Unannotated Code of Maryland (Last Updated: May 16, 2014) |
CORPORATIONS AND ASSOCIATIONS |
TITLE 10. LIMITED PARTNERSHIP ACT |
SUBTITLE 1. GENERAL PROVISIONS |
§ 10-101. Definitions
Latest version.
-
(a) In general. -- In this title, unless the context requires otherwise, the following words have the meanings indicated.
(b) Certificate. -- "Certificate" means the certificate referred to in § 10-201 of this title, the certificate as amended, and the certificate of cancellation.
(c) Consent. -- "Consent" means a writing consenting to a specified act or event.
(d) Contribution. -- "Contribution" means any cash, property, services rendered, or a promissory note or other binding obligation to contribute cash or property or to perform services, which a partner contributes as capital to a limited partnership in that individual's capacity as a partner.
(e) Event of withdrawal of a general partner. -- "Event of withdrawal of a general partner" means an event that causes a person to cease to be a general partner as provided in § 10-402 of this title.
(f) Foreign limited partnership. -- "Foreign limited partnership" means a partnership formed under the laws of any state other than the State of Maryland or under the laws of a foreign country and having as partners one or more general partners and one or more limited partners.
(g) General partner. -- "General partner" means a person who has been admitted to a limited partnership as a general partner in accordance with the partnership agreement and has been named as a general partner in the certificate or similar instrument of the state or foreign country under which the limited partnership is organized if so required.
(h) Limited partner. -- "Limited partner" means a person who has been admitted to a limited partnership as a limited partner in accordance with the partnership agreement and has been named as a limited partner in the certificate or similar instrument of the state or foreign country under which the limited partnership is organized if so required.
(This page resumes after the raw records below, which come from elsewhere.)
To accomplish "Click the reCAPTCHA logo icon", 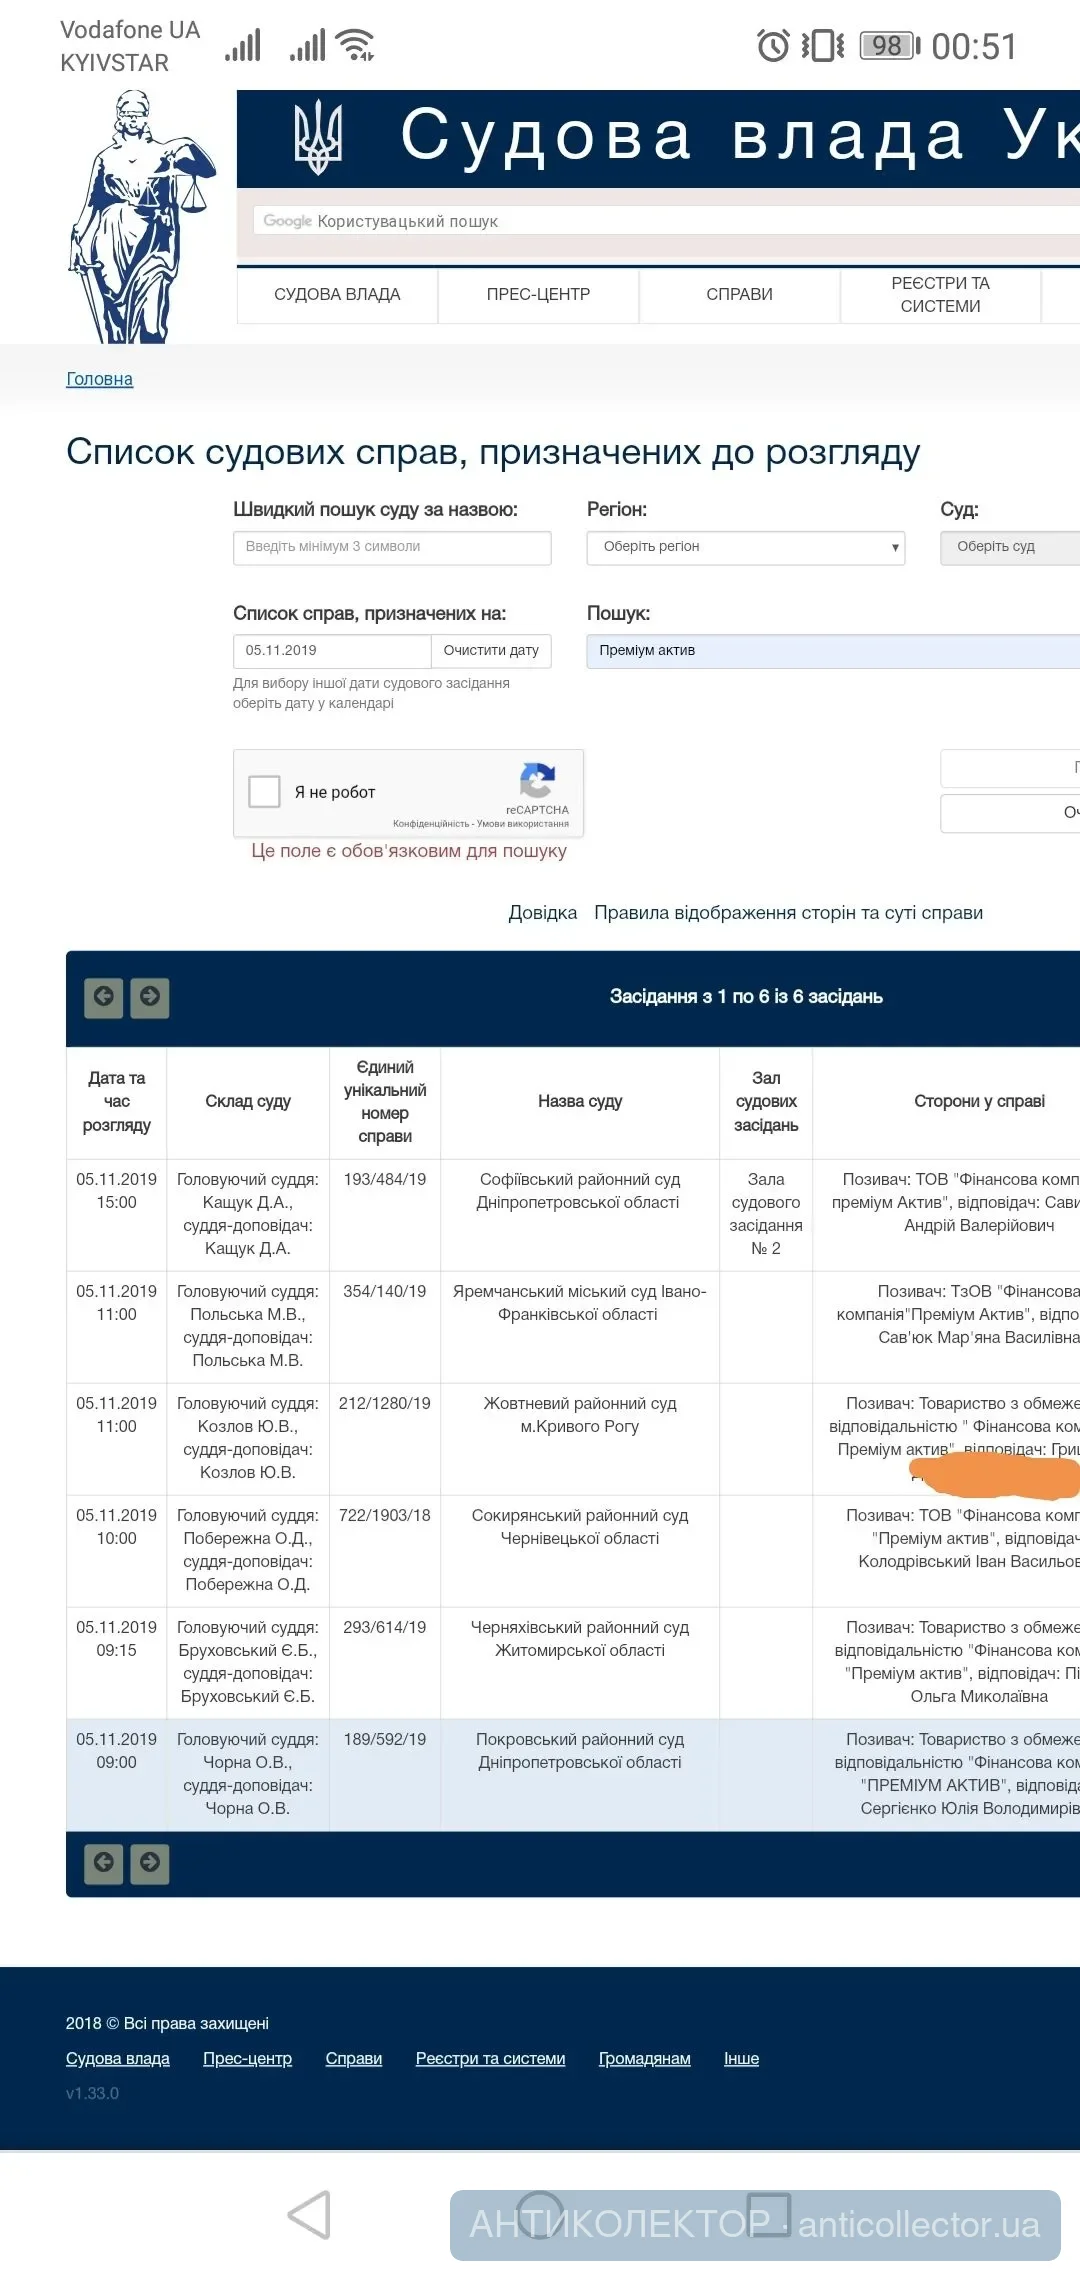I will pos(537,781).
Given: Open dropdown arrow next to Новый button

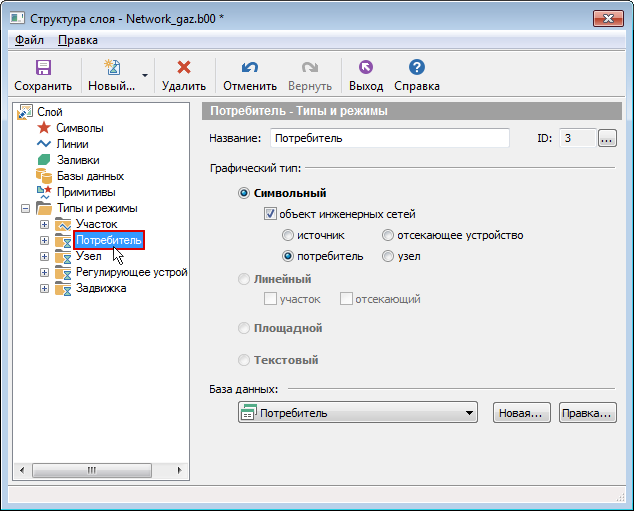Looking at the screenshot, I should point(145,76).
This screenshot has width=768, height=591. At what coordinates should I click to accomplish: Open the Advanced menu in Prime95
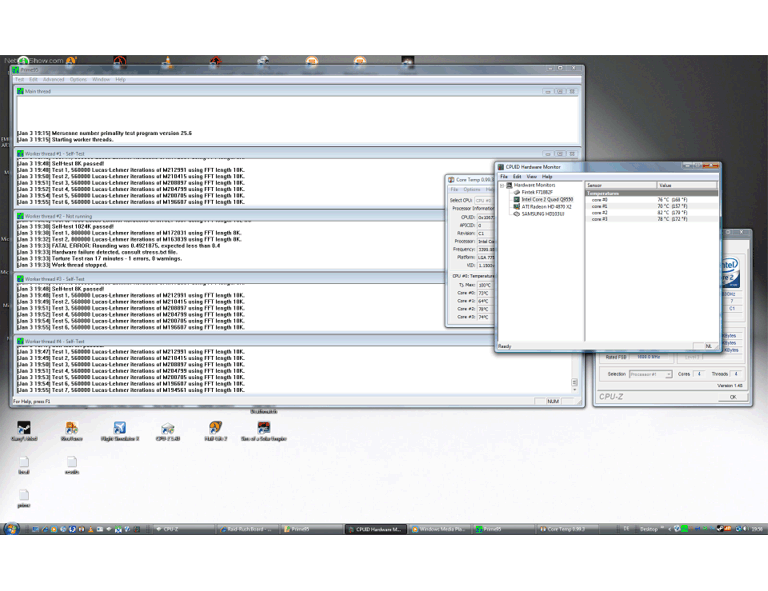(x=53, y=79)
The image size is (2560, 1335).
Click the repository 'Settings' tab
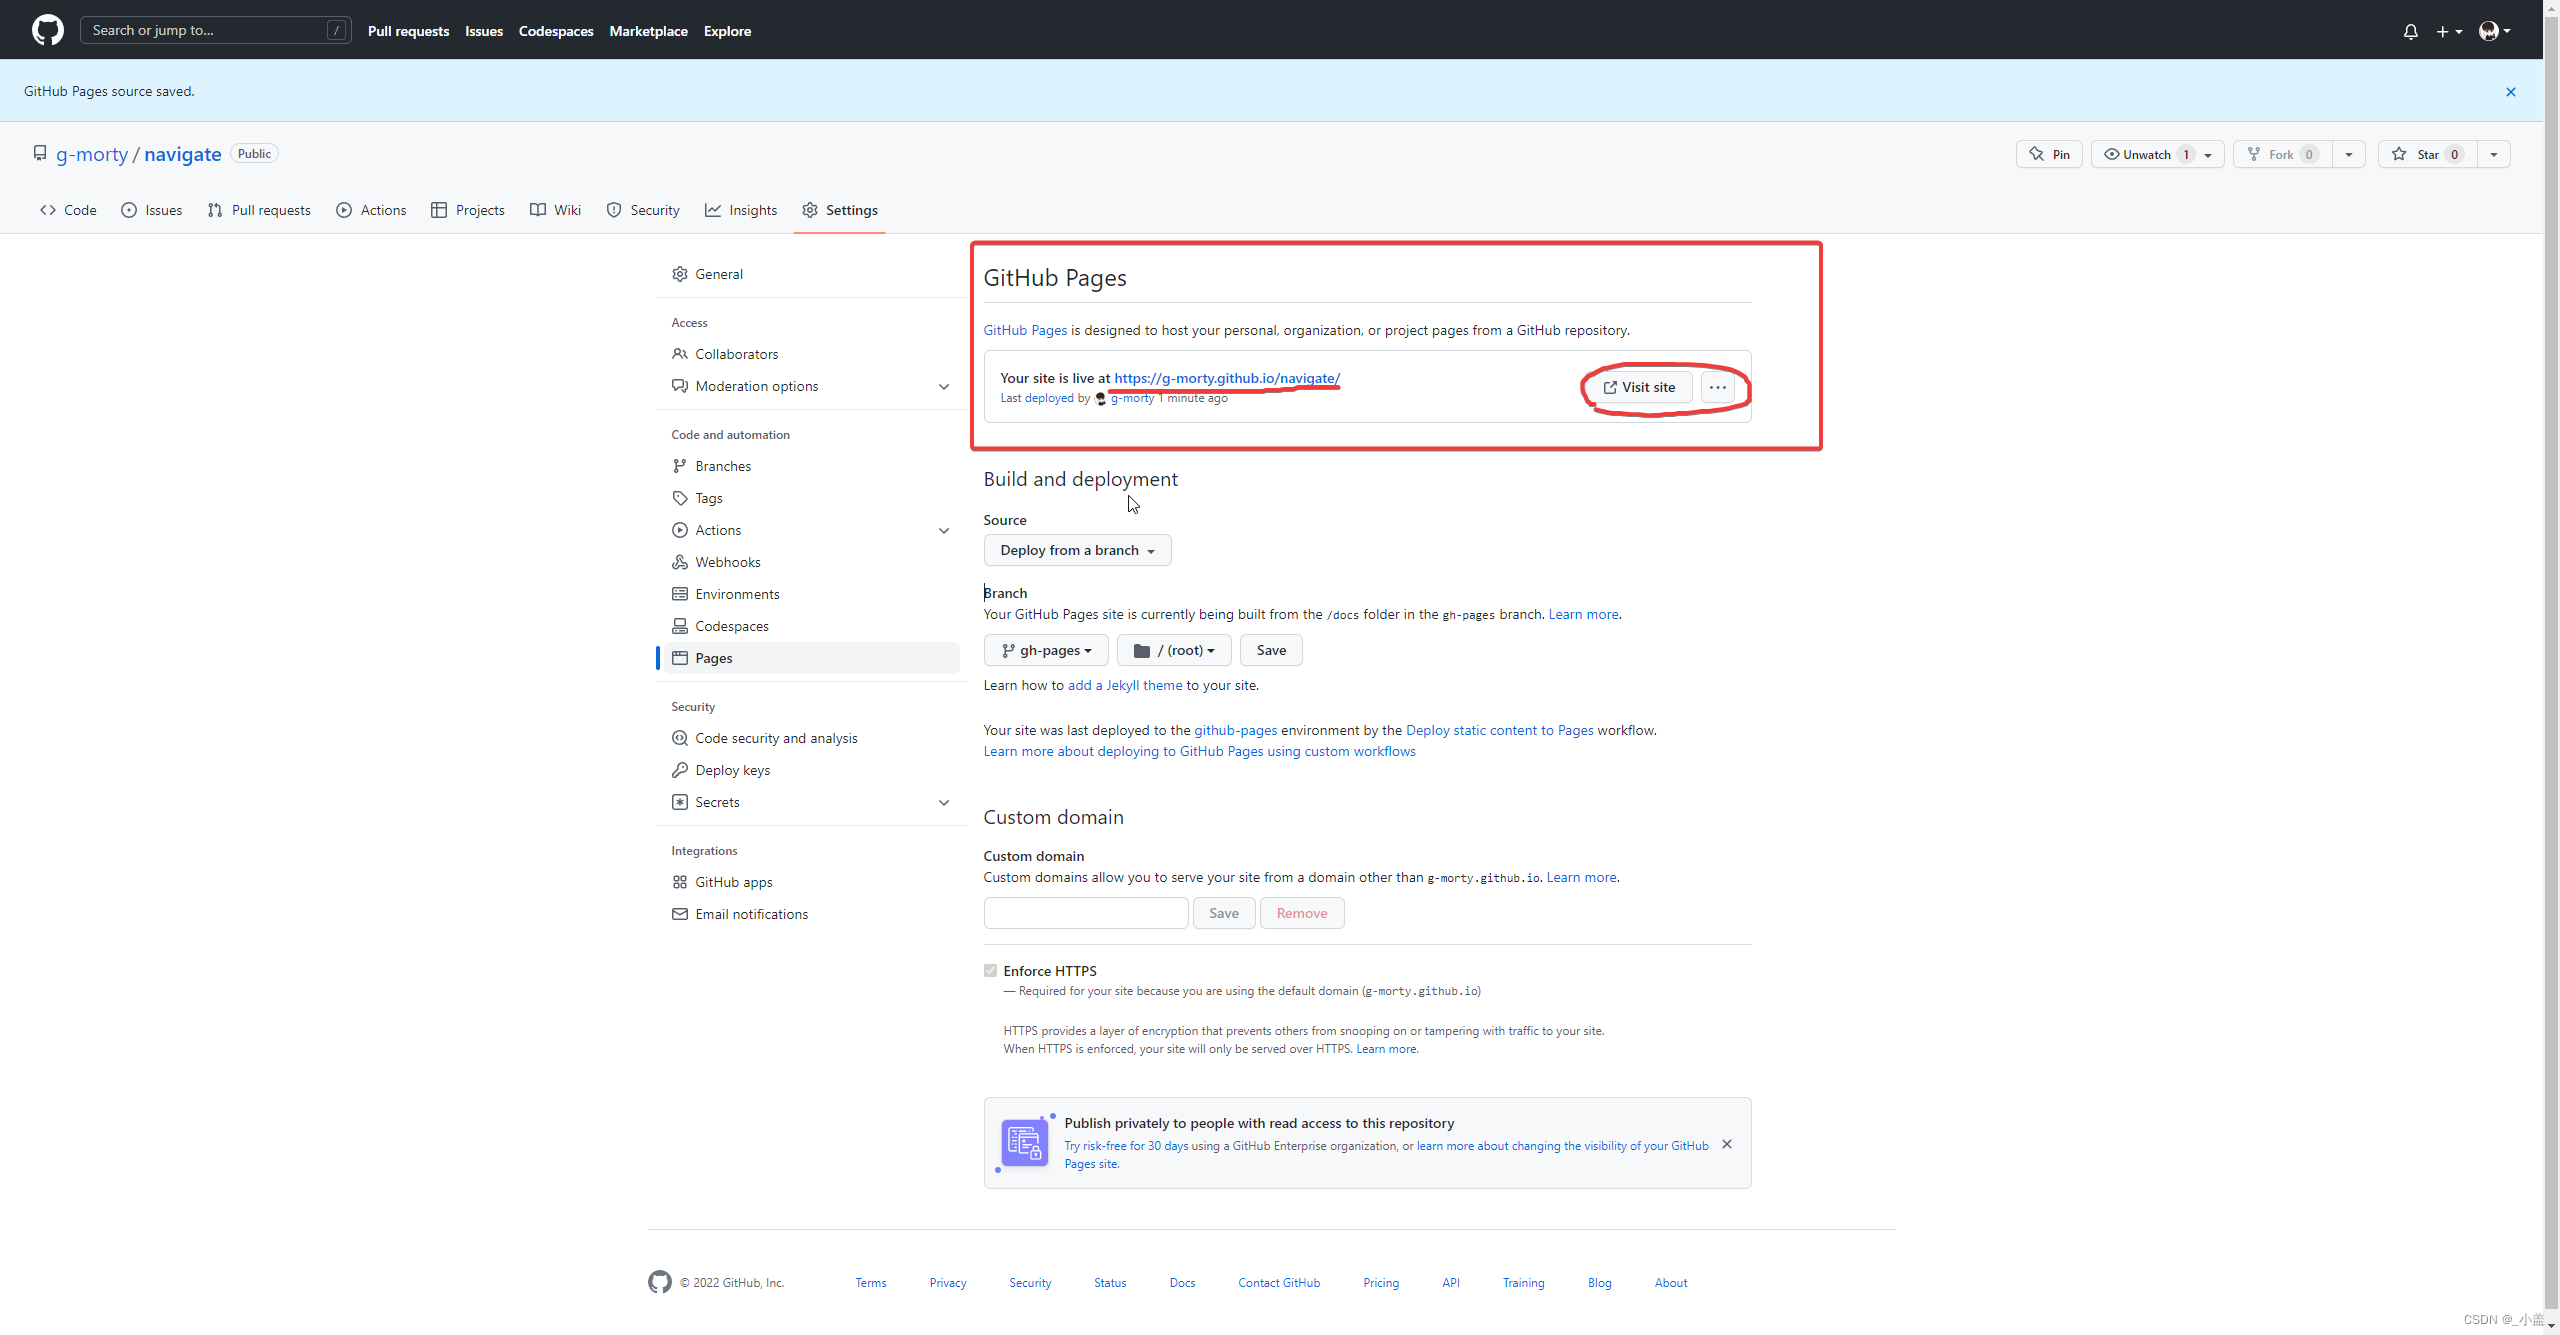coord(852,210)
(i) Limited partnership. -- "Limited partnership" and "domestic limited partnership" mean a partnership formed by two or more persons under the laws of the State and having one or more general partners and one or more limited partners.
(j) Partner. -- "Partner" means a limited or general partner.
(k) Partnership. -- "Partnership" means a partnership formed under § 9A-202 of this article, or any predecessor law, but not including a domestic or foreign limited partnership.
(l) Partnership agreement. -- "Partnership agreement" means any valid agreement, written or oral, of the partners as to the affairs of a limited partnership and the conduct of its business.
(m) Partnership interest. -- "Partnership interest" means a partner's share of the profits and losses of a limited partnership and the right to receive distributions of partnership assets.
(n) Person. -- "Person" means a natural person, partnership, limited partnership (domestic or foreign), trust, estate, association, limited liability company (domestic or foreign), or corporation.
(o) State. -- "State" means a state, territory, possession, or district of the United States.
HISTORY: 1981, ch. 801, § 2; 1997, ch. 654, § 2; 1997, ch. 659, § 1; 1998, ch. 743, § 1, 3; 2007, ch. 5, § 7.